A conceptual paradigm for onset of a new disease is often considered to be the result of changes in entire biological networks whose states are affected by a complex interaction of genetic and environmental factors. However, when modelling a relevant phenotype as a function of high dimensional measurements, power to estimate inter-actions is low, the number of possible interactions could be enormous and their effects may be non-linear. Existing approaches for high dimensional modelling such as the lasso might keep an interaction but remove a main effect, which is problematic for interpretation. In this work, we introduce a method called sail for detecting non-linear interactions with a key environmental or exposure variable in high-dimensional settings which respects either the strong or weak heredity constraints. We prove that asymptotically, our method possesses the oracle property, i.e., it performs as well as if the true model were known in advance. We develop a computationally effcient fitting algorithm with automatic tuning parameter selection, which scales to high-dimensional datasets. Through an extensive simulation study, we show that sail out-performs existing penalized regression methods in terms of prediction accuracy and support recovery when there are non-linear interactions with an exposure variable. We then apply sail to detect non-linear interactions between genes and a prenatal psychosocial intervention program on cognitive performance in children at 4 years of age. Results from our method show that individuals who are genetically predisposed to lower educational attainment are those who stand to benefit the most from the intervention.

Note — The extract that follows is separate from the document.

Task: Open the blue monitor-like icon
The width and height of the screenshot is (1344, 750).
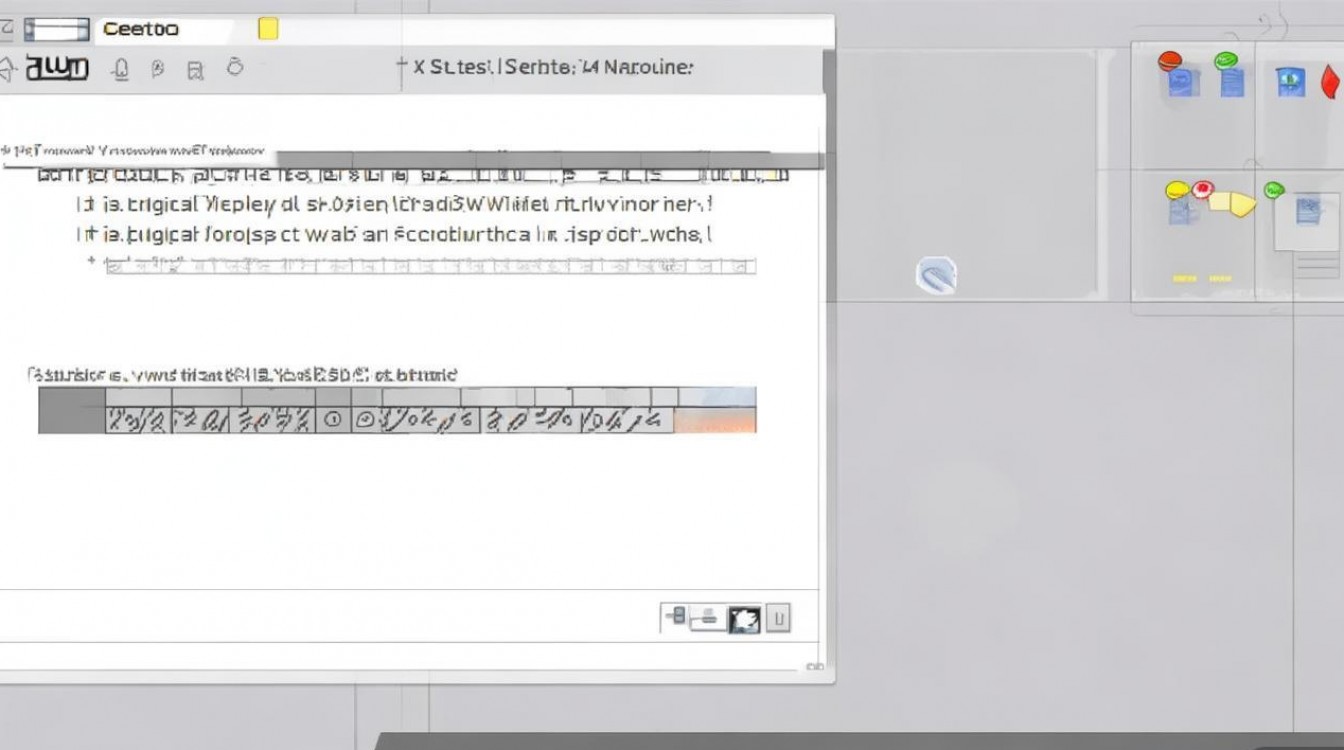Action: click(x=1290, y=81)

Our algorithms are implemented in an R package available on CRAN (https://cran.r-project.org/package=sail).

Footnotes

  • Included new real data analyses of NFP program and SUPPORT dataset.

  • https://cran.r-project.org/package=sail

  • https://sahirbhatnagar.com/sail/

Copyright 
The copyright holder for this preprint is the author/funder, who has granted bioRxiv a license to display the preprint in perpetuity. It is made available under a CC-BY 4.0 International license.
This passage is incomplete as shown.